#### [WORK INSTRUCTION]
Only the text of the records belongs in the answer; the pictures must be dropped.
═════ LISTED RECORDS
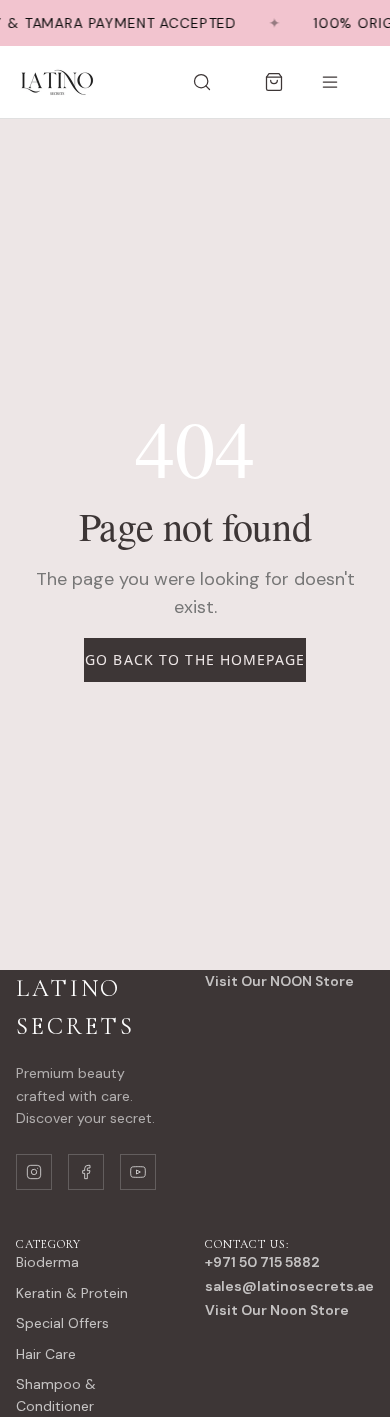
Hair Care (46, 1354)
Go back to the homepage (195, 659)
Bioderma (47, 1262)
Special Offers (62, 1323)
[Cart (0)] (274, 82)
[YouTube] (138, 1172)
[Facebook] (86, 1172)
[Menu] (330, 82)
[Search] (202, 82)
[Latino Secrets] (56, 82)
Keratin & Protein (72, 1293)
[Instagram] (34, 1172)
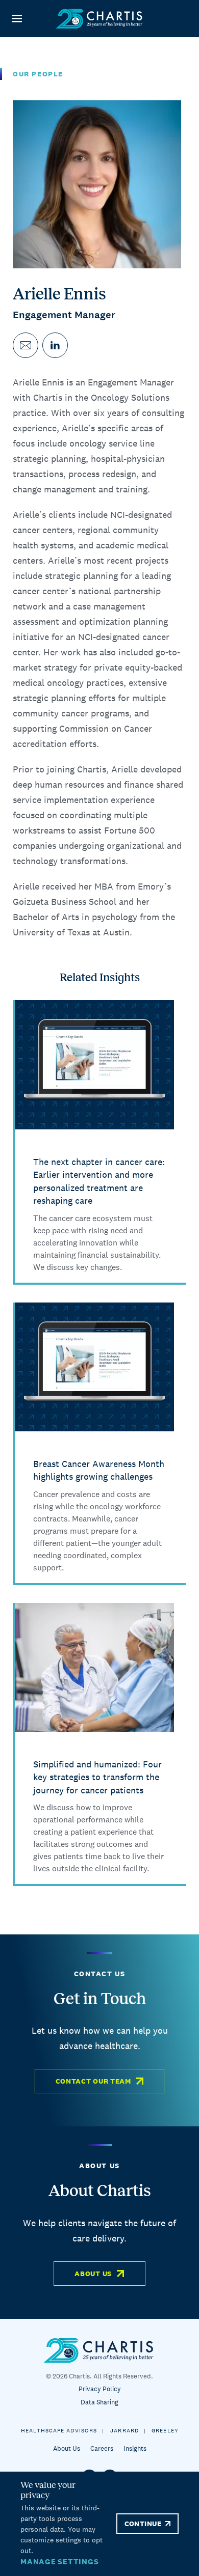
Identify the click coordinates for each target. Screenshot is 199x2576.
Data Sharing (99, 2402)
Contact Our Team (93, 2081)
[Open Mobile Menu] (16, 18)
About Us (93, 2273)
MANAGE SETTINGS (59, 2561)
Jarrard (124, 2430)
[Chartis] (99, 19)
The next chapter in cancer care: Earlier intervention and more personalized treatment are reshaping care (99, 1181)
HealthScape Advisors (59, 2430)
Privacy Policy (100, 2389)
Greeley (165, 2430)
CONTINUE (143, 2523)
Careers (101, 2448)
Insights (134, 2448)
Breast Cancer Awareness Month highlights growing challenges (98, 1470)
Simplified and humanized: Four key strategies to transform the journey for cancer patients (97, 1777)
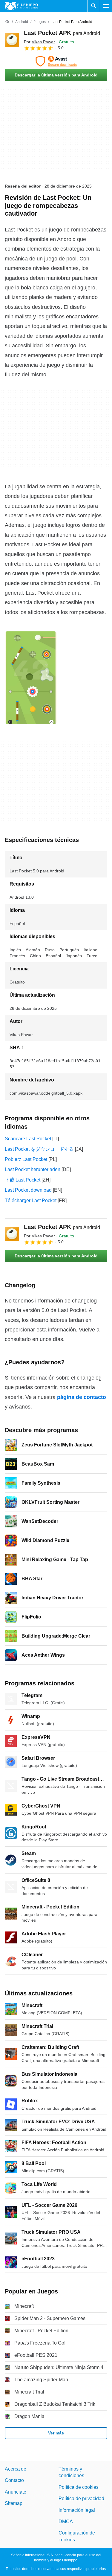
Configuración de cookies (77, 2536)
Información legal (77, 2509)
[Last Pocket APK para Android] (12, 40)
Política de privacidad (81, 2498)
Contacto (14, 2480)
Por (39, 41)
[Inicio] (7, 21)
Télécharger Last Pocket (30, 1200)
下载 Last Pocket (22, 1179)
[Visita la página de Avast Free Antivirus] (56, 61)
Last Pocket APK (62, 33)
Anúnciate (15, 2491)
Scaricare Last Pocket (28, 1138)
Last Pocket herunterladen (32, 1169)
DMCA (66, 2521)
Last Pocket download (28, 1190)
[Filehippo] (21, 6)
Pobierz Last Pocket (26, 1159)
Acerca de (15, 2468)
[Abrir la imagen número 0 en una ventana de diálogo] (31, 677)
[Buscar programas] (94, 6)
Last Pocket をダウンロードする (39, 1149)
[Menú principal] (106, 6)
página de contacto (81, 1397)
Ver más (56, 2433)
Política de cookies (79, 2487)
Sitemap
══════════
#### [EXERCISE RESULT]
Hair Care (46, 1354)
Go back to the homepage (195, 659)
Bioderma (47, 1262)
Special Offers (62, 1323)
[Cart (0)] (274, 82)
[YouTube] (138, 1172)
[Facebook] (86, 1172)
[Menu] (330, 82)
[Search] (202, 82)
[Latino Secrets] (56, 82)
Keratin & Protein (72, 1293)
[Instagram] (34, 1172)
Identify the click coordinates for each target. Screenshot is 199x2576.
Data Sharing (99, 2402)
Contact Our Team (93, 2081)
[Open Mobile Menu] (16, 18)
About Us (93, 2273)
MANAGE SETTINGS (59, 2561)
Jarrard (124, 2430)
[Chartis] (99, 19)
The next chapter in cancer care: Earlier intervention and more personalized treatment are reshaping care (99, 1181)
HealthScape Advisors (59, 2430)
Privacy Policy (100, 2389)
Greeley (165, 2430)
CONTINUE (143, 2523)
Careers (101, 2448)
Insights (134, 2448)
Breast Cancer Awareness Month highlights growing challenges (98, 1470)
Simplified and humanized: Four key strategies to transform the journey for cancer patients (97, 1777)
Configuración de cookies (77, 2536)
Información legal (77, 2509)
[Last Pocket APK para Android] (12, 40)
Política de privacidad (81, 2498)
Contacto (14, 2480)
Por (39, 41)
[Inicio] (7, 21)
Télécharger Last Pocket (30, 1200)
下载 Last Pocket (22, 1179)
[Visita la página de Avast Free Antivirus] (56, 61)
Last Pocket APK (62, 33)
Anúnciate (15, 2491)
Scaricare Last Pocket (28, 1138)
Last Pocket herunterladen (32, 1169)
DMCA (66, 2521)
Last Pocket download (28, 1190)
[Filehippo] (21, 6)
Pobierz Last Pocket (26, 1159)
Acerca de (15, 2468)
[Abrir la imagen número 0 en una ventana de diálogo] (31, 677)
[Buscar programas] (94, 6)
Last Pocket をダウンロードする (39, 1149)
[Menú principal] (106, 6)
página de contacto (81, 1397)
Ver más (56, 2433)
Política de cookies (79, 2487)
Sitemap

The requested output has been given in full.